Nina Shea at the Hudson Institute. (By Central News Agency)

TAIPEI (Taiwan News) – U.S. academic and Director of Center for Religious Freedom at the Hudson Institute, Nina Shea said that a potential forming of diplomatic ties between the Vatican and China would send the wrong message about religious freedom, on the sidelines of a conference in Washington, D.C. on Oct. 11, reported CNA.

Shea also said that it would be misinformed to conclude at this stage that China and the Vatican are on the verge of a diplomatic agreement.

The Hudson Institute think tank held the “China-Vatican Relations and Religious Freedom in China” seminar on Oct. 11, which saw speeches by four experts. The China-Vatican bishop agreement was a popular subject, and Taiwan’s standing with the Vatican was also mentioned.

On Sept. 22, China and the Vatican signed an agreement to allow joint-appointment of Chinese bishops. The bishop issue is a major point of contention between China and the Vatican, and it is often regarded as the core issue impeding development of formal ties.

The details of the agreement have not been made public, and it has caused malaise among the Catholic community in Asia.

Shea said that because the details of the bishop deal will not be made public, it is difficult to say if establishment of diplomatic ties was discussed.  

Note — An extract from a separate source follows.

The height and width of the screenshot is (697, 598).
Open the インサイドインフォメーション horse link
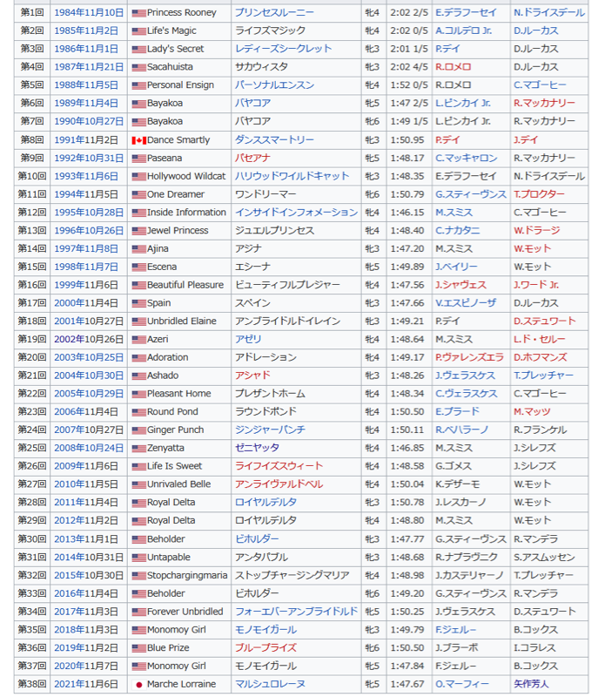296,213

After the seminar, U.S. academic and former Chairman of the United States Commission on International Religious Freedom, Daniel Mark spoke to Taiwanese media, and said it is too early to tell if China and the Vatican will establish formal diplomatic relations, reported CNA.

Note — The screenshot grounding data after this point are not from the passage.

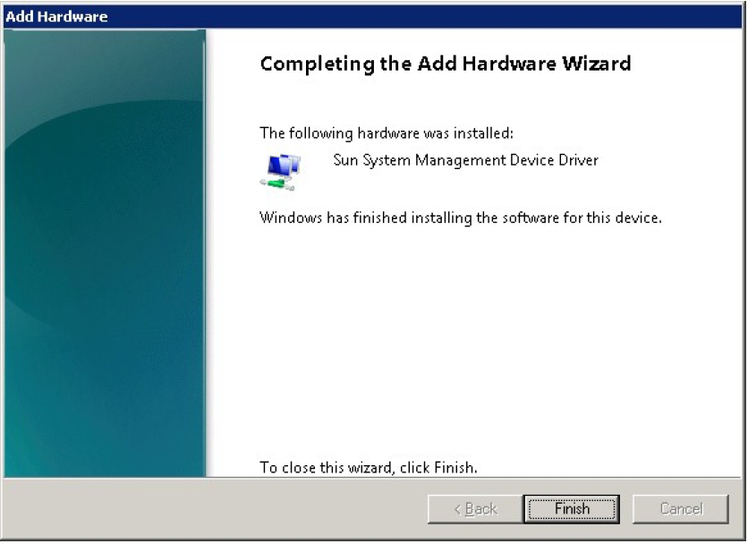The image size is (748, 544).
Task: Click the Add Hardware title bar
Action: (374, 17)
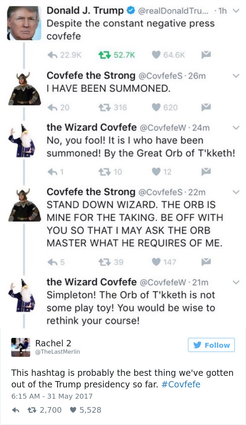Open the #Covfefe hashtag link
Screen dimensions: 246x425
[x=181, y=384]
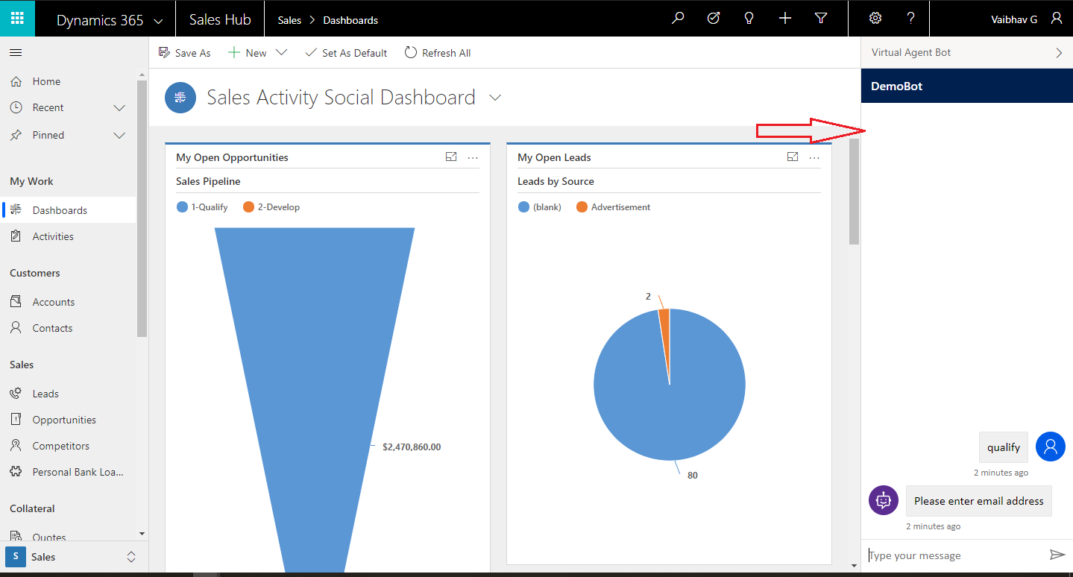1073x577 pixels.
Task: Click the Save As button
Action: [x=185, y=53]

Mark said that the Taiwan factor is one of many to consider when thinking about China-Vatican relations, and there are other considerable factors, and these other factors are very complex.  

When asked about the consequences of the bishop deal, Mark said he was pessimistic about future China-Vatican ties, saying that China is unlikely to release control of religious freedom to the Holy See, and that the Vatican is likely to only have some influence in China’s religious policies.

Taiwan Vice President Chen Chien-jen (陳建仁) departed on Oct. 11 for the Holy See in a bid to maintain good ties with the Vatican, attend a range of religious events, and is expected to meet Pope Francis, reported Taiwan News.